Most conventional methods of determining the dipole moment μ are unsatisfactory when applied to transitions between degenerate levels; this is because the overlapping of transitions among magnetic sub‐levels modifies the photo‐excitation behavior in a complex way. To overcome this difficulty, two novel methods of determination are presented. One makes use of differently polarized laser light, and yields a set of excitation curves specific to each polarization. By treating μ as a parameter and fitting the curves through calculations, one can obtain the value of μ. In the other method, a magnetic field is applied to the atom under study in order to raise its degeneracy. As a result, simple Rabi oscillations manifest themselves and one can derive μ directly from their frequencies. These two methods of determining μ are tested on absorption lines in uranium, demonstrating that they work quite well and improve the accuracy of measured dipole moments.

Modelling and Simulation of Electron Impingement Pressure.

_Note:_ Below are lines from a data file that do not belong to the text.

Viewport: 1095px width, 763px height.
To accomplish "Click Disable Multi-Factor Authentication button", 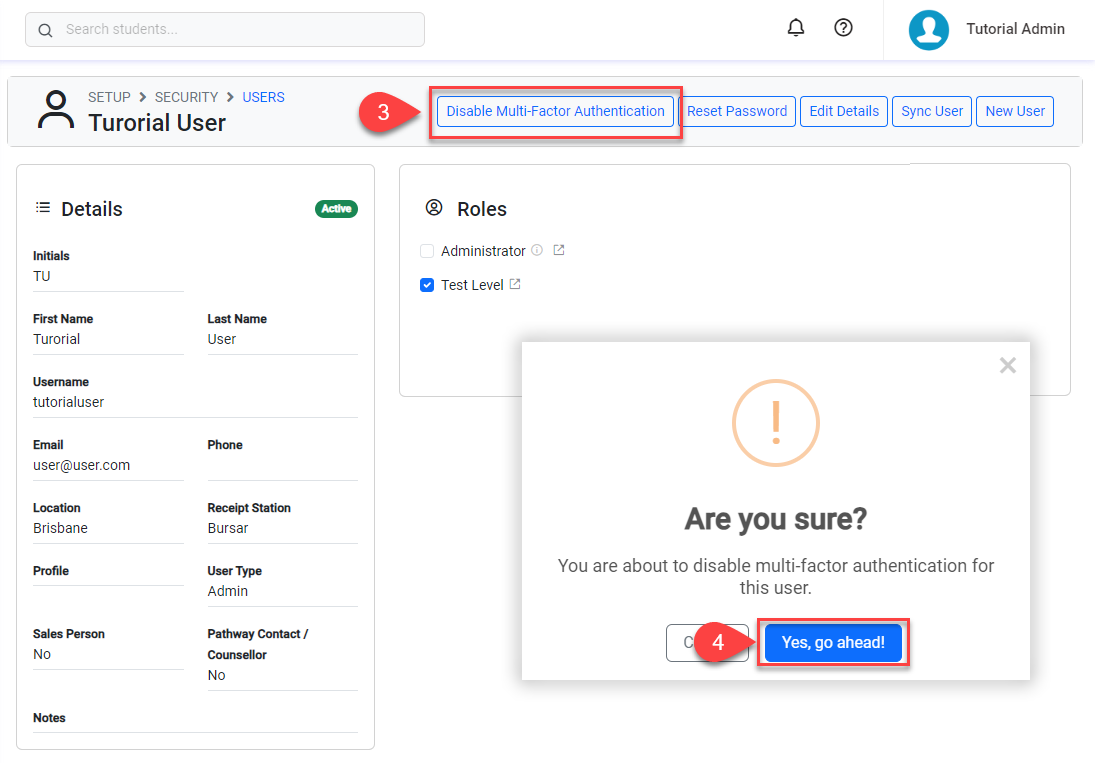I will click(555, 111).
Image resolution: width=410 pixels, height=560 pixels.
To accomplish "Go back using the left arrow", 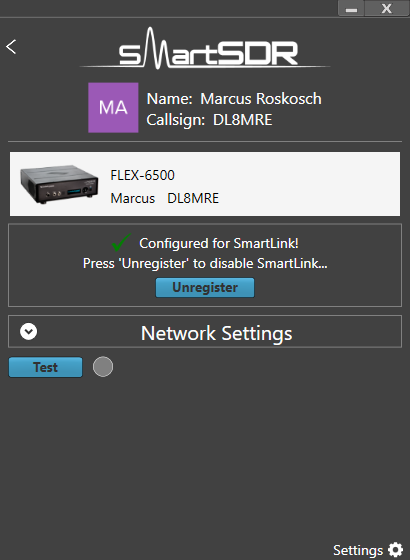I will pyautogui.click(x=11, y=47).
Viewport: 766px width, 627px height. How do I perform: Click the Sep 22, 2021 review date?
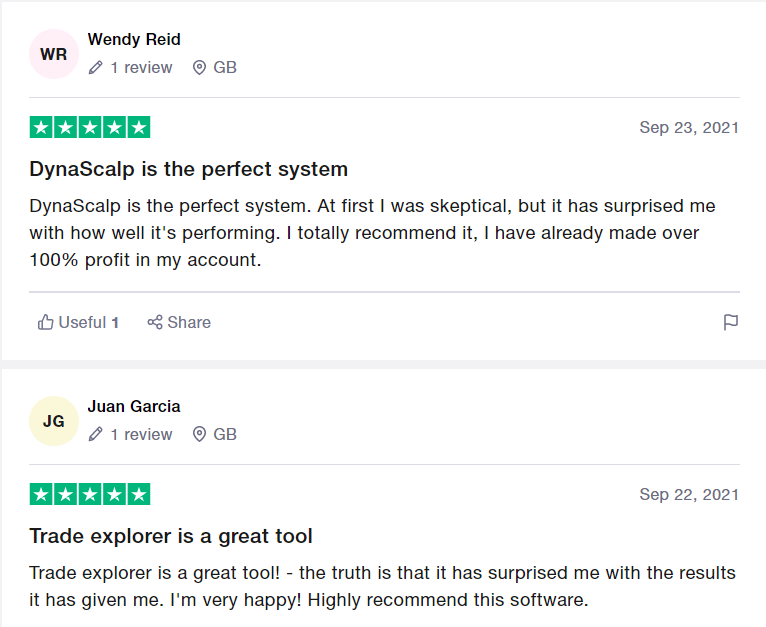[x=689, y=494]
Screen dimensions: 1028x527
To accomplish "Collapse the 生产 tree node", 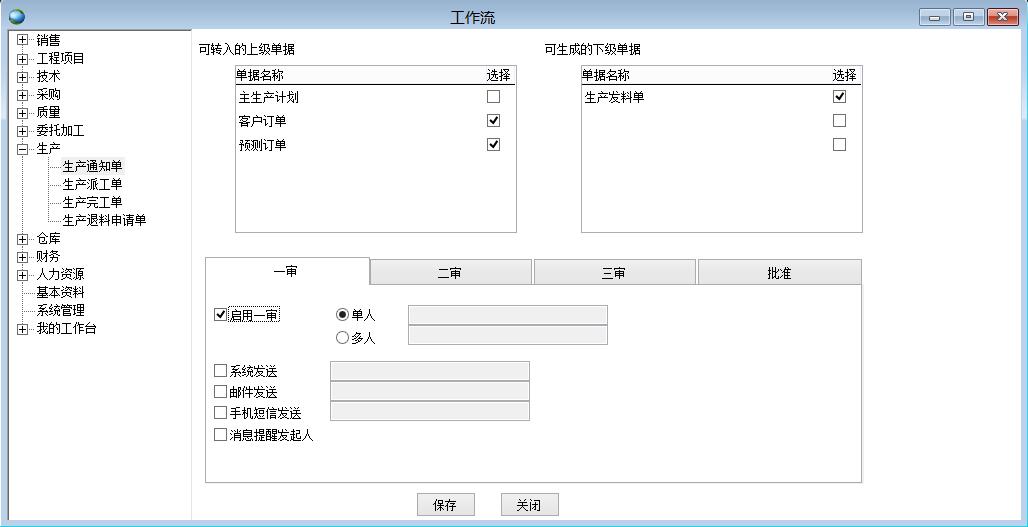I will pyautogui.click(x=23, y=149).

Pressure due to impingement of high-energy electrons onto the metal surface is considered to have the influence of deforming the molten metal surface, especially in cases where an electron beam is employed as an energy driver to evaporate molten metal. Here, a modelling of such electron impingiment pressure was proposed in terms of relativistic collision theory. By Monte Carlo simulation, electron impingement pressure, which was calculated as momentum transfer of high-energy electrons, was compared with vapor pressure, another factor that mainly influences deformation of the molten metal surface. According to the calculated results, although electron impingement pressure is smaller than vapor pressure in general cases, surface concavity induced by electron impingement pressure in addition to vapor pressure might develop and penetrate into the molten metal when the electron beam is focused and current density is increased to some degree.